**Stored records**
------

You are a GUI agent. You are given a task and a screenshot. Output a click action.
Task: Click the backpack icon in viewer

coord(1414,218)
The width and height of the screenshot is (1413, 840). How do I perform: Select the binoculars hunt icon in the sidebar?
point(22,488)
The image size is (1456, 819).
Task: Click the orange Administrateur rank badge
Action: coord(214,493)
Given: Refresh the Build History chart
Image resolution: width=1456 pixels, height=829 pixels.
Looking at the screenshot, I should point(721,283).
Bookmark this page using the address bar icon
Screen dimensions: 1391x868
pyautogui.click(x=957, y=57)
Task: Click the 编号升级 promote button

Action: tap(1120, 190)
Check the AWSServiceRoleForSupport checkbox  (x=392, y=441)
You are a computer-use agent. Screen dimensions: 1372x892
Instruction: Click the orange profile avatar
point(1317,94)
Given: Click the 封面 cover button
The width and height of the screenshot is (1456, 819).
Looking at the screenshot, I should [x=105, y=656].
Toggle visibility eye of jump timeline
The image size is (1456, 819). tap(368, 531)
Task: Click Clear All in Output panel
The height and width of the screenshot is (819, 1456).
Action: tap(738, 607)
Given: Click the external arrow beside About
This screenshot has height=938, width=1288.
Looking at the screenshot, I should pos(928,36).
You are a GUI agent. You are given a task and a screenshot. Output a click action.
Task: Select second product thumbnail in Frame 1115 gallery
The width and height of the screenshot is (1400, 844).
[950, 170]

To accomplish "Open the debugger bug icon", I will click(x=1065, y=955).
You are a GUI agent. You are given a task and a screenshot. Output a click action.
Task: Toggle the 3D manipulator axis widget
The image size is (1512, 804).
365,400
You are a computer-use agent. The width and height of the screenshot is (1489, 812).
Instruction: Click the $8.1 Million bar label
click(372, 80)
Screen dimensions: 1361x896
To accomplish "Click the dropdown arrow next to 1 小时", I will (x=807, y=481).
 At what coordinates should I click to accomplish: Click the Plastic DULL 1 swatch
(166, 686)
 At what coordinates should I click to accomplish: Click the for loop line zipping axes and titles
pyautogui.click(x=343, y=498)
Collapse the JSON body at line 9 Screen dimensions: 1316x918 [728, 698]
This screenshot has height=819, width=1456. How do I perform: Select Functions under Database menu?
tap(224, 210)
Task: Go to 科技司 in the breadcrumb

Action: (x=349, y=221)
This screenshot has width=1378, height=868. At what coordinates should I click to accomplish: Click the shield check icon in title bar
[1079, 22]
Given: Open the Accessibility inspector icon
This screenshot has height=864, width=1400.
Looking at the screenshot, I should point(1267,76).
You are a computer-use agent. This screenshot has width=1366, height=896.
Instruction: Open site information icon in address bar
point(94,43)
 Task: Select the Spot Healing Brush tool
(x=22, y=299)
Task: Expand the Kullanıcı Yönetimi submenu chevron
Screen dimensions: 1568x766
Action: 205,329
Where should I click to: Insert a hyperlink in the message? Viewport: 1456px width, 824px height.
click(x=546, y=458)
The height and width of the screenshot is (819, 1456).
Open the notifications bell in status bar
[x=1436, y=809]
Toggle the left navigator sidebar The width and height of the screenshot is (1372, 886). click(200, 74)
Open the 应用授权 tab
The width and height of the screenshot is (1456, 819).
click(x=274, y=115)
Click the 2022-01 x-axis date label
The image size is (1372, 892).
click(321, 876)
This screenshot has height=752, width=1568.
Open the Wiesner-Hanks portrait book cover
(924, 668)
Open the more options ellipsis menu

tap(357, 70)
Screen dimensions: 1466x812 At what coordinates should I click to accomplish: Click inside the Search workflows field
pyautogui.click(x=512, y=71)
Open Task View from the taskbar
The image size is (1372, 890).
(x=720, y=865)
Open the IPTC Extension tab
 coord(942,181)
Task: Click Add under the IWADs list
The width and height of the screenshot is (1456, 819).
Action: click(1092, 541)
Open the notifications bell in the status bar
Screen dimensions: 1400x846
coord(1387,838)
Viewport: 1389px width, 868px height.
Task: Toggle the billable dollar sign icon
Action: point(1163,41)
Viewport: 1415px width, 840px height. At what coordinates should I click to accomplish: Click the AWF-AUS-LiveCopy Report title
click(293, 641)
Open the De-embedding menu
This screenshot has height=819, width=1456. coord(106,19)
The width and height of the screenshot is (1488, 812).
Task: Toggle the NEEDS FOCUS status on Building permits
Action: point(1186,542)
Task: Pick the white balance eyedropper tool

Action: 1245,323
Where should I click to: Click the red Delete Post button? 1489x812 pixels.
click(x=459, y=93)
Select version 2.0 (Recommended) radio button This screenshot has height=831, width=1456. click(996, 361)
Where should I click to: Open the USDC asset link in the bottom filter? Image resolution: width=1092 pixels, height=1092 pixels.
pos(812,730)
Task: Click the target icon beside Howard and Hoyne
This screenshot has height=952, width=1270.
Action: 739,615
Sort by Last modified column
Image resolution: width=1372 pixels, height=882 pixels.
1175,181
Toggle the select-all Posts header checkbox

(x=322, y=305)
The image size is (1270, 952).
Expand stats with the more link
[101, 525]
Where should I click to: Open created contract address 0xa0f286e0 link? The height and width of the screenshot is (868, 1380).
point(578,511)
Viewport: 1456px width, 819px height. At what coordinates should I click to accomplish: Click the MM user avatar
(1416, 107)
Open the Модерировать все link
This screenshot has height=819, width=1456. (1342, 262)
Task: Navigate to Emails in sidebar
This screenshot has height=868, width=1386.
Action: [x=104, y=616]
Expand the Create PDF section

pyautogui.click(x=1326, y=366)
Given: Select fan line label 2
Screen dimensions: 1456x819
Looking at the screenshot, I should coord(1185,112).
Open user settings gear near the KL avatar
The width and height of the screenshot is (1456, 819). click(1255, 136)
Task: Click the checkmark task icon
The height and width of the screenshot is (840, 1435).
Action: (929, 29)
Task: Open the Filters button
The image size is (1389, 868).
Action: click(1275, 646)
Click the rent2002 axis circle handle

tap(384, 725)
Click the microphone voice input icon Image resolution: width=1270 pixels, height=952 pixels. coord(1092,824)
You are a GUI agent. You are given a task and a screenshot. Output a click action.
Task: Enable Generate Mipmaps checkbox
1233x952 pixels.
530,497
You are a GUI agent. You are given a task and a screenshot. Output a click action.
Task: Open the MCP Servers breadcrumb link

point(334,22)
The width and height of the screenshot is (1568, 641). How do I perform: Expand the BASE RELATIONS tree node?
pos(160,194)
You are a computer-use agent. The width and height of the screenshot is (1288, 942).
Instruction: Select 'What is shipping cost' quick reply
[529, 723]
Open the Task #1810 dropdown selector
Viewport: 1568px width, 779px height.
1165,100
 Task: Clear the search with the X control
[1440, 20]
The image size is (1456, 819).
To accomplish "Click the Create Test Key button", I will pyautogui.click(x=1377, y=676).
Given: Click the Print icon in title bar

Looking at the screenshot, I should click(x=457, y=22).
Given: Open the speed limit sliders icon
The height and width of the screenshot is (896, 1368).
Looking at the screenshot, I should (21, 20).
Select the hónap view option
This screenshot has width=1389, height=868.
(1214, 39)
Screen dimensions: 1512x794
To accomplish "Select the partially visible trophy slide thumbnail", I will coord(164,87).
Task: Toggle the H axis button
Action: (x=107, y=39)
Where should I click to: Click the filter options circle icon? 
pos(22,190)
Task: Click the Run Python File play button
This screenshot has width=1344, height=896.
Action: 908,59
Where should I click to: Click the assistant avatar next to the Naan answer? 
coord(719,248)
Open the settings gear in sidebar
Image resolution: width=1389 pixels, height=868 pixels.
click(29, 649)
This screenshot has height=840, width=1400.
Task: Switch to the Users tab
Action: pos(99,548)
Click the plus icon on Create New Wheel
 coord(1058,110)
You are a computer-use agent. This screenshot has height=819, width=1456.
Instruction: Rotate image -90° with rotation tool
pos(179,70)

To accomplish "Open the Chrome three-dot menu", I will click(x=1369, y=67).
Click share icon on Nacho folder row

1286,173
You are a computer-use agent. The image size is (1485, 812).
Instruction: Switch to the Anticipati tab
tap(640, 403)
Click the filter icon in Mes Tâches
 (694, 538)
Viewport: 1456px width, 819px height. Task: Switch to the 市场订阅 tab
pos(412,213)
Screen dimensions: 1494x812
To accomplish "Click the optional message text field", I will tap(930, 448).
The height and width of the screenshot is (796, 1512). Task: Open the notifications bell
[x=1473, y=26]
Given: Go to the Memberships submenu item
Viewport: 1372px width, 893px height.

------

**Task item**
Return, word for word, the lines of the data above from the line with "Task: Click the Run Python File play button" through the line with "You are a computer-use agent. The image", inclusive.

**Result**
Task: Click the Run Python File play button
This screenshot has width=1344, height=896.
Action: 908,59
Where should I click to: Click the assistant avatar next to the Naan answer? 
coord(719,248)
Open the settings gear in sidebar
Image resolution: width=1389 pixels, height=868 pixels.
click(29, 649)
This screenshot has height=840, width=1400.
Task: Switch to the Users tab
Action: pos(99,548)
Click the plus icon on Create New Wheel
 coord(1058,110)
You are a computer-use agent. This screenshot has height=819, width=1456.
Instruction: Rotate image -90° with rotation tool
pos(179,70)

To accomplish "Open the Chrome three-dot menu", I will click(x=1369, y=67).
Click share icon on Nacho folder row

1286,173
You are a computer-use agent. The image size is (1485, 812).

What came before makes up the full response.